________________ CM . . . . Volume VI Number 4 . . . . October 15, 1999

cover The Un-Canadians.

Len Scher (Director). Joanne Muroff Smale and Michael Allder (Producers).
Montreal, PQ: Joanne Smale Communications and the National Film Board of Canada, 1996.
72 min., VHS, $39.95.
Order Number: 9196 078

Subject Headings:
Canada-Politics and government-1945-1980.
Anti-Communist movements-Canada-History-20th century.
Internal security-Canada-History-20th century.

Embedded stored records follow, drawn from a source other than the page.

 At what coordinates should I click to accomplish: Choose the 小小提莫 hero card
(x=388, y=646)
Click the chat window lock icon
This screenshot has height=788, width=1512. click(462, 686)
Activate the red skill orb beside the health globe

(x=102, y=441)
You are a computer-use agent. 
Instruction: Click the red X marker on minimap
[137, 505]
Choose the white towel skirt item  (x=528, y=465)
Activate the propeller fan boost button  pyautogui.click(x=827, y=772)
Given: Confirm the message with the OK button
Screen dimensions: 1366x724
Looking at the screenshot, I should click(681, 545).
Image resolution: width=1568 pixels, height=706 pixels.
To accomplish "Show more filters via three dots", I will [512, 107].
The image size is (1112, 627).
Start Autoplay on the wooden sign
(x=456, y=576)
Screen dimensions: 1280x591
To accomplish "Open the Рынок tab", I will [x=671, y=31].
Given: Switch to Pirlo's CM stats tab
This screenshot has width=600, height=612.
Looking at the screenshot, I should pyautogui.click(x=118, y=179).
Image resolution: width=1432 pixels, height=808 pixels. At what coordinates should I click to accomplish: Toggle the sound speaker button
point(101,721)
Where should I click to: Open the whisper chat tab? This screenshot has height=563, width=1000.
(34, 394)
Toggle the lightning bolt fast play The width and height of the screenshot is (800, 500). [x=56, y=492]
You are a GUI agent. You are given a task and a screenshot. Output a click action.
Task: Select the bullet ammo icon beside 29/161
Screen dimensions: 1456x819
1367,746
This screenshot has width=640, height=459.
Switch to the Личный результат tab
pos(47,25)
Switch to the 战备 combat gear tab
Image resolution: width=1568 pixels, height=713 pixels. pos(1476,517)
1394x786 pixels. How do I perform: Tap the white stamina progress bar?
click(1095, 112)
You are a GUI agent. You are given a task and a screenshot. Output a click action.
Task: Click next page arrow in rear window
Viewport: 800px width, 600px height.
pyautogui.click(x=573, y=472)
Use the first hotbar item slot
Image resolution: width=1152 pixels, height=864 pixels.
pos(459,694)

Grades 10 and up / Ages 15 and up.
Review by Katie Cook.

**.5 /4

In the late 1940s through the early 1970s, one million Canadians were investigated by their own government through an arm of the RCMP called "The Security Panel." During this time, 800,000 files on ordinary Canadians were created by this organization. The Communist "witch-hunts" in the United States are well-known, and they even gave the English language a new word, "McCarthyism." Based on Len Scher's book, The Un-Canadians, this film looks at a little-known period of Canadian history and at the devastation that such secret government policies can have on individuals, families, and the community. Using in-depth interviews, archival footage and frighteningly revealing government documents, Scher brings to life this time in Canada's history. The archival footage is seamlessly woven into the narration and the interviews. Particularly interesting are the clips that show how this Cold War fear coloured our lives. To this end, the Atomic bomb related "Duck and Cover" footage is wonderfully enlightening. Equally interesting (and frightening) are the clips of Quebec's Premier Maurice Duplessis and his restrictive "Padlock Law." At times, however, the interviews drag, and this film could have been shorter. One serious drawback is that its length does not correspond to most standard high school class periods. Nonetheless, this film can be shown in parts very effectively, thereby giving today's students who did not live through the Cold War an interesting insight into the mentality of our governments of that period. This video would be especially useful in a Canadian history class as it chronicles a time in our history that is amazingly absent in our textbooks.


Katie Cook is a social studies teacher and a teacher-librarian at the Steinbach Regional Secondary School in Steinbach, MB.